Hyde Park on a Beautiful Afternoon 6-5-2006

 

Hyde Park on a Beautiful Afternoon

By

Richard J. Garfunkel

June 5, 2006

 

Hello from sunny Tarrytown. Spent a few interesting hours yesterday up in the beautiful rolling hills of Dutchess County, while visiting Hyde Park, the home of the late President. I was invited to the reception for the new CEO and President of the Franklin and Eleanor Roosevelt Institute (FERI), Mr. John Vincent Boyer. Mr. Boyer, who was the director of the Mark Twain House and Museum in Hartford, Ct., for the past 16 years, was trained as an architectural historian at University of California and Princeton. With FDR’s interest in architecture, and his support for classic Dutch-style stone edifices in Hyde Park, Mr. Boyer should fit right in quite comfortably.

 

The trip was quite smooth and uneventful, as I started out around 4:15 pm on the Saw Mill River Parkway, and merged onto the rolling hills of the Taconic Parkway.
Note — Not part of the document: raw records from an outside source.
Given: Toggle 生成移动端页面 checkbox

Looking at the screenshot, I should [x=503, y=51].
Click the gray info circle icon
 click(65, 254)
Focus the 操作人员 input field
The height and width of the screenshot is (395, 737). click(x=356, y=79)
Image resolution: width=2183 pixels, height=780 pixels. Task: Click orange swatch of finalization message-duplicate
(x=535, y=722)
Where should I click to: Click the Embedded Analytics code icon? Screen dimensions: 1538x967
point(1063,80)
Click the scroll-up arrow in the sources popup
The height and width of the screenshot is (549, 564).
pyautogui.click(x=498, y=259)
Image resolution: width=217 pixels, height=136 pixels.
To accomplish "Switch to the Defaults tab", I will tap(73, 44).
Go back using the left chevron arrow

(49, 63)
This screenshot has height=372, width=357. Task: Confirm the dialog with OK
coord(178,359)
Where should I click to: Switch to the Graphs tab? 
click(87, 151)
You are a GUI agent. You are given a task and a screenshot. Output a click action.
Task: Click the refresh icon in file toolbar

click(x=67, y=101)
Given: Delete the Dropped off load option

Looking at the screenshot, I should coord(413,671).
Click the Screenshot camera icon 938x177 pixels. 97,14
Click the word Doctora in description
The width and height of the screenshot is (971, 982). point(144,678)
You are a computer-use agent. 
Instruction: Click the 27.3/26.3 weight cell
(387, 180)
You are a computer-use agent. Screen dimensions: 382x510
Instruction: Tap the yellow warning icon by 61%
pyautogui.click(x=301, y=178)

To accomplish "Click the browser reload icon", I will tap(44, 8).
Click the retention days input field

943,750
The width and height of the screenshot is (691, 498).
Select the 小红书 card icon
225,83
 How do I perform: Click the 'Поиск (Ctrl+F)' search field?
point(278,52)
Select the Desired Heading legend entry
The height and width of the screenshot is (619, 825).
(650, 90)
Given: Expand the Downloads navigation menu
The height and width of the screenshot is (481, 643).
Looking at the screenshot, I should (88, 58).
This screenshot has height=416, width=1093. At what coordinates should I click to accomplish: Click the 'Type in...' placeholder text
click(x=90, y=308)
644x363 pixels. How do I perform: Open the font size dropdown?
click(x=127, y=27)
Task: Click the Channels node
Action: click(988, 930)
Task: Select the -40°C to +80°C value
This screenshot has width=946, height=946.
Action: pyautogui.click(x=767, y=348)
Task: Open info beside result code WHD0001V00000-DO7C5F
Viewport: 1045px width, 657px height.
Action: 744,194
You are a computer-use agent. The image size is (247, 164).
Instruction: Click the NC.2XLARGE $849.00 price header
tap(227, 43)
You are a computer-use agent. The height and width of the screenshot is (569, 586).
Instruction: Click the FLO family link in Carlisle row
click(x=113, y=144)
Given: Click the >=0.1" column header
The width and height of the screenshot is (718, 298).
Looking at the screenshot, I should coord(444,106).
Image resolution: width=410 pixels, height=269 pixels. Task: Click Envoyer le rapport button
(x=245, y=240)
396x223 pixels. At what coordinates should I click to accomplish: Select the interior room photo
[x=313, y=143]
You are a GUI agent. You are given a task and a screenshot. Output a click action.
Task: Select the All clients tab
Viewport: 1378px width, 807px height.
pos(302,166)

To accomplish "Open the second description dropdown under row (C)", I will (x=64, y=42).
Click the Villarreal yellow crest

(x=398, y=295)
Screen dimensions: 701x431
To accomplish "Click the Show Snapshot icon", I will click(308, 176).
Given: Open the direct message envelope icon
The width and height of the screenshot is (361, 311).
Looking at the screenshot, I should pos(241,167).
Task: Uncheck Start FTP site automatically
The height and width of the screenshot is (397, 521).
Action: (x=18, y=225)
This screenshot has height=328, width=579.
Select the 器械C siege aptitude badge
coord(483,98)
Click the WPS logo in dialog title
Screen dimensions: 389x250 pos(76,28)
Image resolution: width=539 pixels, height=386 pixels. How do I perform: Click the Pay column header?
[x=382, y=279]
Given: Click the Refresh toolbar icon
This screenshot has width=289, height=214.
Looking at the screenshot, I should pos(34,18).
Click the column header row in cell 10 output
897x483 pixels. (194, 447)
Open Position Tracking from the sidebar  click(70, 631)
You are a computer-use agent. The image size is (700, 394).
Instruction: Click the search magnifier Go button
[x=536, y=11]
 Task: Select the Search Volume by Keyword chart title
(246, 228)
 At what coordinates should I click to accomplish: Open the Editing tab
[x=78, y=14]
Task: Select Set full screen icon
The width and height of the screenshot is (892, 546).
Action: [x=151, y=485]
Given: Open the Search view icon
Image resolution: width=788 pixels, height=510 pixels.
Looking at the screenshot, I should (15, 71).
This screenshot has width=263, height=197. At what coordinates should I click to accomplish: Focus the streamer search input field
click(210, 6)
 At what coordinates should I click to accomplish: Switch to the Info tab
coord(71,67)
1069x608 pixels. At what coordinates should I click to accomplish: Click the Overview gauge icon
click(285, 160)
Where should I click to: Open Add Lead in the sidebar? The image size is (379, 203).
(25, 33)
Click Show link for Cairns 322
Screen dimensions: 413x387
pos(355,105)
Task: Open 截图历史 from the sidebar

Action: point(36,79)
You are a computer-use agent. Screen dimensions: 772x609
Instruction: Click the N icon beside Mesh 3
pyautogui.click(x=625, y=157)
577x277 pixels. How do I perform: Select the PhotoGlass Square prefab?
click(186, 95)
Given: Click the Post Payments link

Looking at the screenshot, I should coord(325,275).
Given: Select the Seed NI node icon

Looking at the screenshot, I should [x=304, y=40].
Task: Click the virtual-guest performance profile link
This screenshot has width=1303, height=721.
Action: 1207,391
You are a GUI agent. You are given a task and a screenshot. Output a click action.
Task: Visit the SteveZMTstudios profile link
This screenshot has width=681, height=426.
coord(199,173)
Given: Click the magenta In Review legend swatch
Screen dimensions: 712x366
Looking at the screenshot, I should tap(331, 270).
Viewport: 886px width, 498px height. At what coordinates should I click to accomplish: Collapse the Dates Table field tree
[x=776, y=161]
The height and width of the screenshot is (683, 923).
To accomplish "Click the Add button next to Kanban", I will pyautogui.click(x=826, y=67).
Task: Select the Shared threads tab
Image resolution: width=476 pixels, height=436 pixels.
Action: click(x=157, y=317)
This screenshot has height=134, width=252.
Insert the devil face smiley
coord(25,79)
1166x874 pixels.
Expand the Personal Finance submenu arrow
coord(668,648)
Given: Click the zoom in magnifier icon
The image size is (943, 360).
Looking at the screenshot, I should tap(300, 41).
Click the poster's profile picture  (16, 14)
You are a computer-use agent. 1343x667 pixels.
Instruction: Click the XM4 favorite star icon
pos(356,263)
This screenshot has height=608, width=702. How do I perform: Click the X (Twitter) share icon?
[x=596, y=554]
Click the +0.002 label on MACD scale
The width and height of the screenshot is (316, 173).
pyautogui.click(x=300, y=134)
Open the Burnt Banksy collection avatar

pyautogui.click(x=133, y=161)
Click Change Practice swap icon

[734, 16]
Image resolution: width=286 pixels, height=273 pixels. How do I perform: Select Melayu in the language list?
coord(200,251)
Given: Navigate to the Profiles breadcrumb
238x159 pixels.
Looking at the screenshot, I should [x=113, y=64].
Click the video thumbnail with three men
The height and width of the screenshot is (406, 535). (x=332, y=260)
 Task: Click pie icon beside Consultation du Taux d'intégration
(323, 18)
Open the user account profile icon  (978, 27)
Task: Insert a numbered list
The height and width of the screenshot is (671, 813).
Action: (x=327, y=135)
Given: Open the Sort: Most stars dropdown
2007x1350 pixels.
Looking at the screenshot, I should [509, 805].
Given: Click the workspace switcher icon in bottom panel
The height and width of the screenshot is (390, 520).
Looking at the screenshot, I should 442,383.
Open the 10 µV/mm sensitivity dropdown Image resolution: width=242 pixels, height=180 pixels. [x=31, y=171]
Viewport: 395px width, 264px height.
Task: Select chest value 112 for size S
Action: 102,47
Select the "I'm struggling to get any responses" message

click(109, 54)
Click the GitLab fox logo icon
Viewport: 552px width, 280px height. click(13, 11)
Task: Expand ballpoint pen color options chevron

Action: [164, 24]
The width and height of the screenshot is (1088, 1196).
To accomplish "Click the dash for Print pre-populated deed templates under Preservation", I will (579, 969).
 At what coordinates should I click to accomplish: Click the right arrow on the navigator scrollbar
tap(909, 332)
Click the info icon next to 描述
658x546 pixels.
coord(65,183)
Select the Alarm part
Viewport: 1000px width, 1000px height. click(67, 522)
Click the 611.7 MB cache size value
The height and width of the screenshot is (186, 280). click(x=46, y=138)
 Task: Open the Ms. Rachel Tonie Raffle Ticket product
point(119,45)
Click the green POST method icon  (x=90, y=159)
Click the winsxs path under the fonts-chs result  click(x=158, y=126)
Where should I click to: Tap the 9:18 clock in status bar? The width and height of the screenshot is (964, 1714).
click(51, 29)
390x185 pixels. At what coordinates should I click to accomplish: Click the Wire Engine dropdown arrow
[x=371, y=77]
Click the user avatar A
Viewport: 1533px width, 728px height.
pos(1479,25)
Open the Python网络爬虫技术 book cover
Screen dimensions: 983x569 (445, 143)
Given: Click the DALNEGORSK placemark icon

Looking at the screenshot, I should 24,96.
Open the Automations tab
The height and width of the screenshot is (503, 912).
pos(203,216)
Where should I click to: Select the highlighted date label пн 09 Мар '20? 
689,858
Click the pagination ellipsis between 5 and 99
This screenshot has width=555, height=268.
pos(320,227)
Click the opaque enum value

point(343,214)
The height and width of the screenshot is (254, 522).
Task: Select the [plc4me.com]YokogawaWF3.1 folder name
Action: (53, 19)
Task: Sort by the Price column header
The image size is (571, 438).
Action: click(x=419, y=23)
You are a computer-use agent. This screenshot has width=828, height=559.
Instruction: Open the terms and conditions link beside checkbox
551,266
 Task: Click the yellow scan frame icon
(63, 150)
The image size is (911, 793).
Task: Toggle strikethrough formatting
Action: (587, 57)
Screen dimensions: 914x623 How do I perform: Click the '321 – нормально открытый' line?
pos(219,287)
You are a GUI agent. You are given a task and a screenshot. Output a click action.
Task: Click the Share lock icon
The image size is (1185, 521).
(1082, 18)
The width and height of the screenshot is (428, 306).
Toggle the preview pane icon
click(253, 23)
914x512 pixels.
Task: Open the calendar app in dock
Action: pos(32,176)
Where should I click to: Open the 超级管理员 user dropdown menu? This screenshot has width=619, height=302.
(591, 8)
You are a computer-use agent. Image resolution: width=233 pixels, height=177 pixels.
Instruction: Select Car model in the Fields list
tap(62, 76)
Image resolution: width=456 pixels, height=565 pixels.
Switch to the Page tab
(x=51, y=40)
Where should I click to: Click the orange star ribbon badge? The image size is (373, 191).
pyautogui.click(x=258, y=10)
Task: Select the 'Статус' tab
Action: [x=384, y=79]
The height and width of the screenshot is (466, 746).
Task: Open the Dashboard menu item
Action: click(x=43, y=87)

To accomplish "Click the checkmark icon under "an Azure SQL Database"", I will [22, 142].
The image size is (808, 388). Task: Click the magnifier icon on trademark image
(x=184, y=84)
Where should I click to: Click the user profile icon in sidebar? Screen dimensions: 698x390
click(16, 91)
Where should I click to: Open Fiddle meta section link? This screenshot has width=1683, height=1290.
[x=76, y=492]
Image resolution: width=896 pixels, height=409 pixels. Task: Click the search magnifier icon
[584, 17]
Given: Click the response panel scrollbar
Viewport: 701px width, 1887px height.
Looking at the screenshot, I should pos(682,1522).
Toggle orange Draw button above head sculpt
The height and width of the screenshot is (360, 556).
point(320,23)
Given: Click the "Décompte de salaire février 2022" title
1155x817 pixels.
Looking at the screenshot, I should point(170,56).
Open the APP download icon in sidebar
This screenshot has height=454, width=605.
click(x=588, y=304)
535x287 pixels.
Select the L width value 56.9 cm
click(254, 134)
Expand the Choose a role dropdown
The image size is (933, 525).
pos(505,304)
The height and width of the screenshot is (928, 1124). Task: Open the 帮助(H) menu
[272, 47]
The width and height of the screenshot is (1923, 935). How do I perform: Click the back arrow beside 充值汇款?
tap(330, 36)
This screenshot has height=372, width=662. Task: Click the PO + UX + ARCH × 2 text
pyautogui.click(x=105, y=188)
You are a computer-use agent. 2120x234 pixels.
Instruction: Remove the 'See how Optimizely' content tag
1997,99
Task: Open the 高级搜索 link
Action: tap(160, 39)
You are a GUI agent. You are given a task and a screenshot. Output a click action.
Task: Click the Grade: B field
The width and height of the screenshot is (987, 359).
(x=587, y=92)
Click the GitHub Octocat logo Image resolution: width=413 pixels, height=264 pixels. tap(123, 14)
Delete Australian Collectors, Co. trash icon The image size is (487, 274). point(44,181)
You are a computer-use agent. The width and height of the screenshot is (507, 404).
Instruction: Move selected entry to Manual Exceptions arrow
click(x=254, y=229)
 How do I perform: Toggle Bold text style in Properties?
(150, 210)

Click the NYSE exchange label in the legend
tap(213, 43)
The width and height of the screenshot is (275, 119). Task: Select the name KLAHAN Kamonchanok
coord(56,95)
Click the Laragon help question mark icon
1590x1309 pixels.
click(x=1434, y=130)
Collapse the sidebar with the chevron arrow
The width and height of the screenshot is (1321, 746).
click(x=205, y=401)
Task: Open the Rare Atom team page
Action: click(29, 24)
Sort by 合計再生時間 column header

Eventually one goes north past the Mohansic Golf Course and the FDR State Park and reaches the Route 55 exit. It’s another 6 or 7 miles on 55 West from La Grange to Poughkeepsie and the Hudson River. Once through that old river town and past Vassar College, I turned north on Route 9 and drove past Marist College and the Culinary Institute into the Village of Hyde Park. Nowadays Route 9 is pretty built up and even the old entrance to the Presidential grounds has been changed to accommodate the added traffic. In the last few years they built the terrific Henry A. Wallace Center, in the same style as the Library and it is much easier driving in and finding parking. Henry A. Wallace, the late Vice-President of the United States (1941-5) was a very popular and exceptional Secretary of Agriculture (1933-40) and after being forced off the Presidential ticket in 1944, served as Secretary of Commerce (1945-6). He was a world famous agronomist and he was the creator of hybrid corn amongst many other agricultural patents. Those patents made his heirs quite well off and their money helped build the Wallace Visitor Center. Though he later served as editor of The New Republic and ran unsuccessfully for President in 1948, he was criticized as being too gullible, too liberal and to a degree a captive of mystics. But, be that as it may, the Wallace Center is a beautiful edifice, and not so long ago, when I came up for the dedication, I met his son who seemed quite normal to me.

 

 The grounds, of course, look the same as they had been since FDR’s day. I was up there in the mid 1950’s and Linda and I made a trip in the summer of 1969 I believe. Of course, since then, I have been there many times and I am always enamored by the charm and beauty of the mid-Hudson River Valley. The grounds are well kept by the National Park Service and the Library is run by Cynthia Koch, an extremely dedicated and capable person, and her very able staff. Linda and I saw her, and the other directors of the Presidential libraries at a symposium sponsored by the University of Arkansas, Little Rock, when we were out there for the opening of the Clinton Library.

 

 

 

After a few glasses of wine, and many tasty canapés I got to talk to the Mr. Boyer, Chris Breiseth, the outgoing President of FERI and some of the journalists in attendance. I would like to see the Library and the Roosevelt Institute sponsor a Roosevelt book exchange program. As part of that effort, I would like to see a comprehensive list developed of all the books on Roosevelt, his family, friends, associates and his era. I would also like to see people contribute their old books on FDR, and that era, to the library to be the nucleus of a book exchange for students. Students and others could exchange one Roosevelt book for another. I believe that this would encourage more reading and scholarship. Today there are too many books being thrown out and lost forever. If this effort succeeds, the FDR Library could become the repository of many books on FDR that they may not have, and many more they could share with others.

 

Aside from all of that, Jonathan Alter will be up in Hyde Park talking about his new book, The Defining Moment, The First Hundred Days and the Triumph of Hope, on Saturday, June 24th. I suggest that all of you that live within reasonable distance of that great place go spend a day up there and meet Jonathan Alter and get his book. I hope some of you will join me up there.